Identify every line in the records that contains the word "Open", matching case exactly, and copy each of those lines in full.

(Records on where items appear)
:::::

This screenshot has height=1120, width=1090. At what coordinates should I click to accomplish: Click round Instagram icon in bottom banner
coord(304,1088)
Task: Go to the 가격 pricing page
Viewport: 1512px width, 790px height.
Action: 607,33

:::::

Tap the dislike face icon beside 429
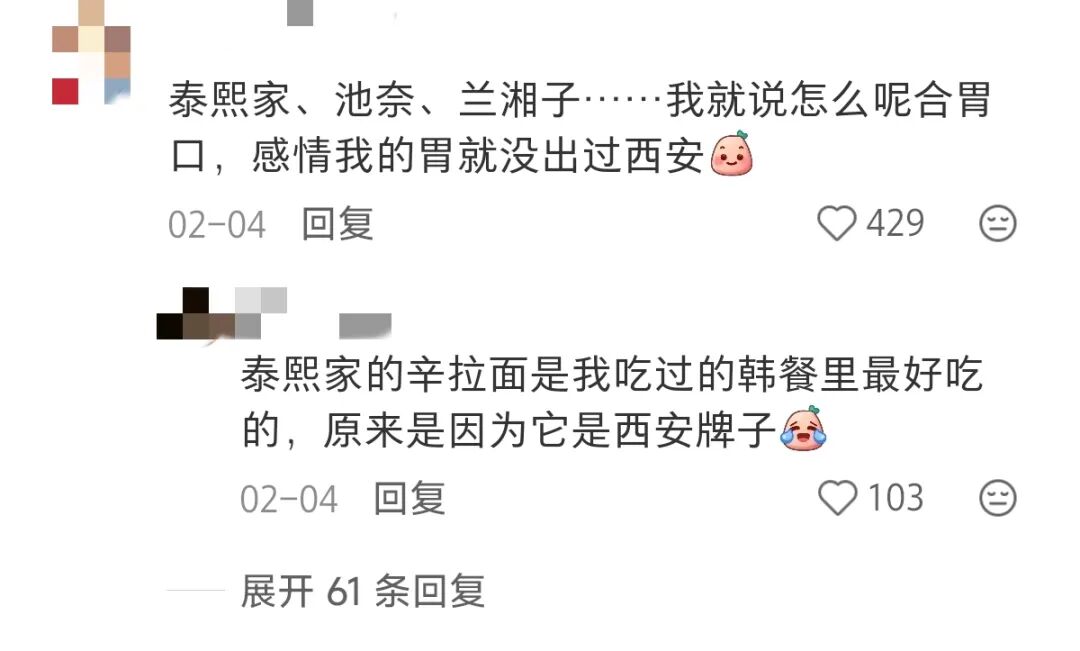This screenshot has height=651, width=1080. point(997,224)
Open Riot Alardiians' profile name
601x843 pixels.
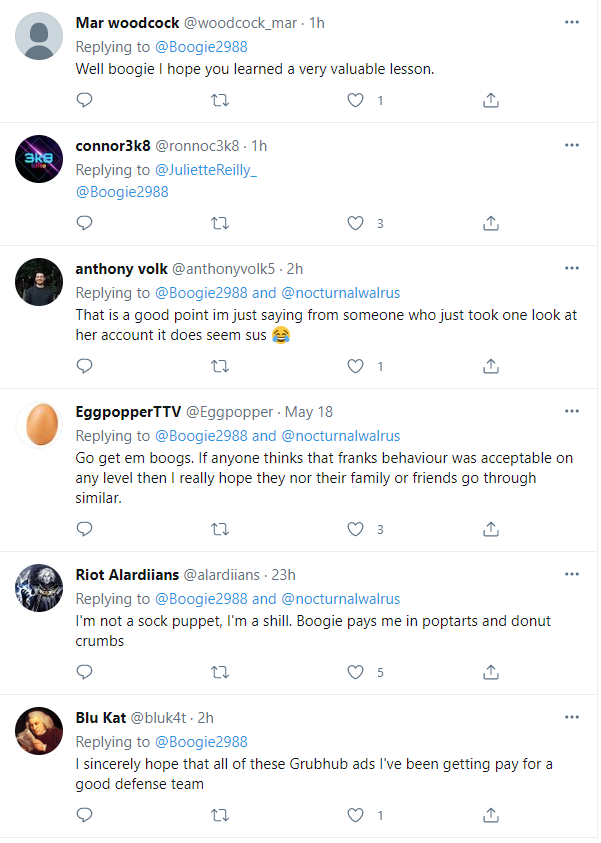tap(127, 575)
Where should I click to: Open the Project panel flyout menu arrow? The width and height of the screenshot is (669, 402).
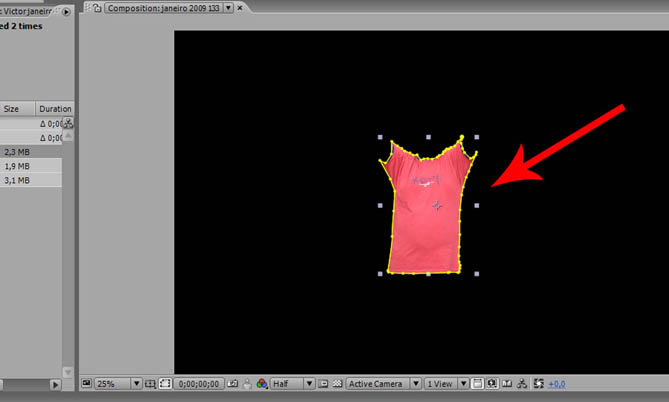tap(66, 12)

:::::

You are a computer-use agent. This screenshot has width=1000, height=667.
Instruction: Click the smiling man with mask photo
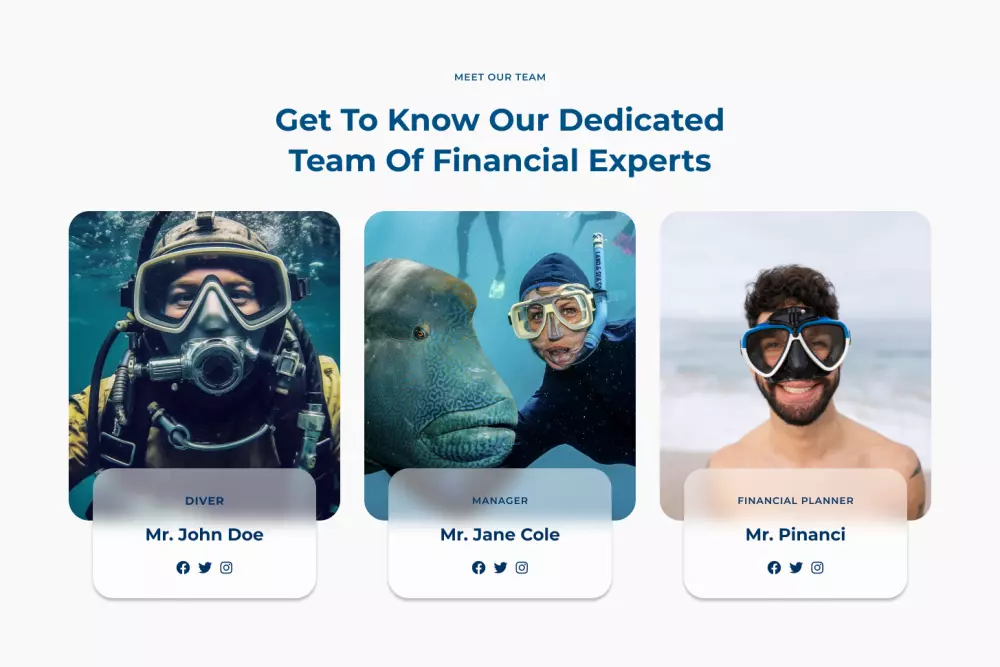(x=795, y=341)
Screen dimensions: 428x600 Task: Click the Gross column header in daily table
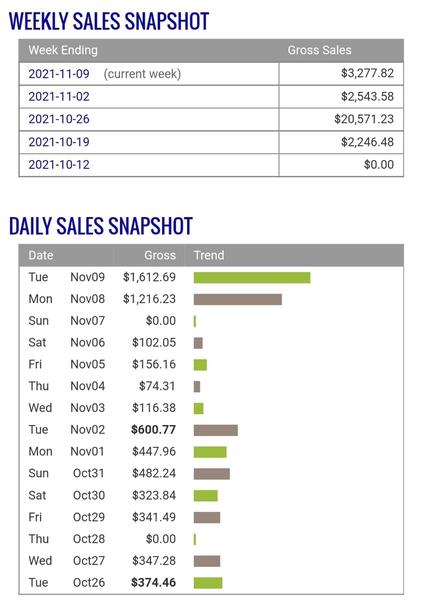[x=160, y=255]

:::::

• **Result of this exercise**:
Open Riot Alardiians' profile name
Where should I click to: Open the Project panel flyout menu arrow? The width and height of the screenshot is (669, 402).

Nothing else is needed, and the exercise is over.